◆ Required work:
In the entries that follow, the first line to write out is the one containing "Click the yellow Tip box", and the last is the one containing "Given: Select the 3 wins cell in fourth row". Reproduce that stretch exactly, with nothing before or after it.

◆ Records for the exercise:
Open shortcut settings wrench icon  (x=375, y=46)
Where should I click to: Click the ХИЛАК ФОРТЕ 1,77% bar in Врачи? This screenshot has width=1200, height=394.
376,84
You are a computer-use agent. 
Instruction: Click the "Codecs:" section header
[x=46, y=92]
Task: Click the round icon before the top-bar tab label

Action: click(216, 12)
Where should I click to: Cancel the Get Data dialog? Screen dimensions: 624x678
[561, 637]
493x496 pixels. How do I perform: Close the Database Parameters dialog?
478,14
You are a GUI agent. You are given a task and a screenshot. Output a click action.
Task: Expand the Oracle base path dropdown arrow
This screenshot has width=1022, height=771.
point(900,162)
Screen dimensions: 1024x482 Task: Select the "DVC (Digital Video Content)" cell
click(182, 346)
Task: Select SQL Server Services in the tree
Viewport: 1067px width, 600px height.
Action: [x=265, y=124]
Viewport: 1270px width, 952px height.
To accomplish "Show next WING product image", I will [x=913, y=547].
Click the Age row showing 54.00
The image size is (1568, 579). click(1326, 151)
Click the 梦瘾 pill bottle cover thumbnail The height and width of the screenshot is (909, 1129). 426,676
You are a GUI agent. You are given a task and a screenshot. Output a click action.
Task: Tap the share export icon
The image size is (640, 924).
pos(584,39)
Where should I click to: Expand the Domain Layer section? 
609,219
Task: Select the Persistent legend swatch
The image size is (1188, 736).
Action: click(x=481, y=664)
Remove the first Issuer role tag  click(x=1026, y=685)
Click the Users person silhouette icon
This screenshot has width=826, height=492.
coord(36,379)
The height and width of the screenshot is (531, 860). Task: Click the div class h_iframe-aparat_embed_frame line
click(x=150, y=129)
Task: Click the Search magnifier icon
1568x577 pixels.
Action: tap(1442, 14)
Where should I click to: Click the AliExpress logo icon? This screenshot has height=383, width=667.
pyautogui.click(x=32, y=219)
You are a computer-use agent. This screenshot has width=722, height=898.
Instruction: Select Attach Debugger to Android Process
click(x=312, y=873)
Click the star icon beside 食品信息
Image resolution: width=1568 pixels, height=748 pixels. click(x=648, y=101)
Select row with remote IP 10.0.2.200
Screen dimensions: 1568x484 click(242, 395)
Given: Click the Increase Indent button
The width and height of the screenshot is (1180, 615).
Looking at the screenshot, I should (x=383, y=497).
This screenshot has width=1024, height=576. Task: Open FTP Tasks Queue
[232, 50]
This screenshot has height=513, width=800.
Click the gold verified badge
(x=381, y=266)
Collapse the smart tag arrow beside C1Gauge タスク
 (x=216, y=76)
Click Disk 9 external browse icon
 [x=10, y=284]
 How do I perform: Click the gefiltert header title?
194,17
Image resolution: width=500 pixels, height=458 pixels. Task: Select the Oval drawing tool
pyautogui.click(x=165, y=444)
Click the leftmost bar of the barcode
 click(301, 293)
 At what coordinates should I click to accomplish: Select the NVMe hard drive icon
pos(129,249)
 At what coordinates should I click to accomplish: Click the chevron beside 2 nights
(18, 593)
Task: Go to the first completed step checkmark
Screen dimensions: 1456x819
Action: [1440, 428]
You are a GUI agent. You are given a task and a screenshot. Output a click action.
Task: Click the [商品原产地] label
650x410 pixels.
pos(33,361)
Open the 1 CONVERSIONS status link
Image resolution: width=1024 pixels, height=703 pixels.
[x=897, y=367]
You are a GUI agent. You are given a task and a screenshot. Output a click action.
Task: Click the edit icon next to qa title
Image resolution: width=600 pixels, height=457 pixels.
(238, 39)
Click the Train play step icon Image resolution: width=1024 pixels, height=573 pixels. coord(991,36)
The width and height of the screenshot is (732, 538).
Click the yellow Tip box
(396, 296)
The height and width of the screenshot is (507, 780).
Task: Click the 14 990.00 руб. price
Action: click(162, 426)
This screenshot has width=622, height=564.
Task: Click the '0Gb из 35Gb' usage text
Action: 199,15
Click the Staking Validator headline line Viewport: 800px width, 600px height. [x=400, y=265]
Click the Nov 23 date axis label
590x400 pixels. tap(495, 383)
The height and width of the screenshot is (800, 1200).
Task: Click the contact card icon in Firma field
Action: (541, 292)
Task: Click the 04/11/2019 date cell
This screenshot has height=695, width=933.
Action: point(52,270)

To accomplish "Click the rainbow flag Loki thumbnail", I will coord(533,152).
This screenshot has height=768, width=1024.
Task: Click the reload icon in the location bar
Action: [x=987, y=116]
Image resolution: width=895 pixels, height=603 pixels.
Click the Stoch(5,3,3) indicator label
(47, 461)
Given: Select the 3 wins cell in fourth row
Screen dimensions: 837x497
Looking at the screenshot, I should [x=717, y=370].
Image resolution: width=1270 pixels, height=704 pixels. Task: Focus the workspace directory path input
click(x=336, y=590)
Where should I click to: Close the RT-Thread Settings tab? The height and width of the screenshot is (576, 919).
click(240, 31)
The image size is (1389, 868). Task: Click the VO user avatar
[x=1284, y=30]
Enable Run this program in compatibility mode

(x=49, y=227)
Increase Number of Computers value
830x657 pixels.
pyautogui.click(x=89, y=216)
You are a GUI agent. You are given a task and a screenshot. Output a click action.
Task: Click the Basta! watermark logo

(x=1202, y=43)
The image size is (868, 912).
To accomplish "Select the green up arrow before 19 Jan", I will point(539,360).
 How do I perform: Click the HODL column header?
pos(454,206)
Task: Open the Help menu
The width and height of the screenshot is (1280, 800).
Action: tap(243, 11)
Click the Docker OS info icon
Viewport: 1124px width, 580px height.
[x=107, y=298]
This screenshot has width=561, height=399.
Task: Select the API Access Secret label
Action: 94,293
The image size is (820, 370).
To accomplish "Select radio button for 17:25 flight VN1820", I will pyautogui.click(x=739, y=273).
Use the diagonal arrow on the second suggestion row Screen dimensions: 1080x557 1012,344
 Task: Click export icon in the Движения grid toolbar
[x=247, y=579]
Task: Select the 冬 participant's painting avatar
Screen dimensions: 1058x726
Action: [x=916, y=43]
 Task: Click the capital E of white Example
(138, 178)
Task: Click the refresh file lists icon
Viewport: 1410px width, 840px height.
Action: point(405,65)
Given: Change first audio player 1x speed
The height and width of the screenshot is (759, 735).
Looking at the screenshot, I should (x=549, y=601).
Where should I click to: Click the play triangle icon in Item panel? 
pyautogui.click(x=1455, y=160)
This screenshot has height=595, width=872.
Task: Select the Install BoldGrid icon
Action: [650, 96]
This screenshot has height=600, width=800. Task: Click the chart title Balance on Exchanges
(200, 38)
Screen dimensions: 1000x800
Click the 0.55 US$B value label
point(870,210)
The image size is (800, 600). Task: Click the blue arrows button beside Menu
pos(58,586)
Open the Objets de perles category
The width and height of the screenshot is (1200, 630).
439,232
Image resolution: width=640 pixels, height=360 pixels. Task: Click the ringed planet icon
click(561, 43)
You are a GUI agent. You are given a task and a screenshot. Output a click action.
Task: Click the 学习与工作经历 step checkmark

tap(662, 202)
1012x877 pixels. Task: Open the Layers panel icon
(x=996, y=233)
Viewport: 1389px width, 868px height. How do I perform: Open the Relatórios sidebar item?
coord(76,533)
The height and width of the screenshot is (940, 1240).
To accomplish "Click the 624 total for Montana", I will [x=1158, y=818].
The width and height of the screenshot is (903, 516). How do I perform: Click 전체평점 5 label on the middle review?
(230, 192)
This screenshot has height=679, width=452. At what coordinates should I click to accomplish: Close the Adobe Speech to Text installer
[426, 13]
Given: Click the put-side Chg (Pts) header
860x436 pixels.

◆ Output below:
Click the yellow Tip box
(396, 296)
The height and width of the screenshot is (507, 780).
Task: Click the 14 990.00 руб. price
Action: click(162, 426)
This screenshot has width=622, height=564.
Task: Click the '0Gb из 35Gb' usage text
Action: 199,15
Click the Staking Validator headline line Viewport: 800px width, 600px height. [x=400, y=265]
Click the Nov 23 date axis label
590x400 pixels. tap(495, 383)
The height and width of the screenshot is (800, 1200).
Task: Click the contact card icon in Firma field
Action: (541, 292)
Task: Click the 04/11/2019 date cell
This screenshot has height=695, width=933.
Action: point(52,270)

To accomplish "Click the rainbow flag Loki thumbnail", I will coord(533,152).
This screenshot has height=768, width=1024.
Task: Click the reload icon in the location bar
Action: [x=987, y=116]
Image resolution: width=895 pixels, height=603 pixels.
Click the Stoch(5,3,3) indicator label
(47, 461)
Given: Select the 3 wins cell in fourth row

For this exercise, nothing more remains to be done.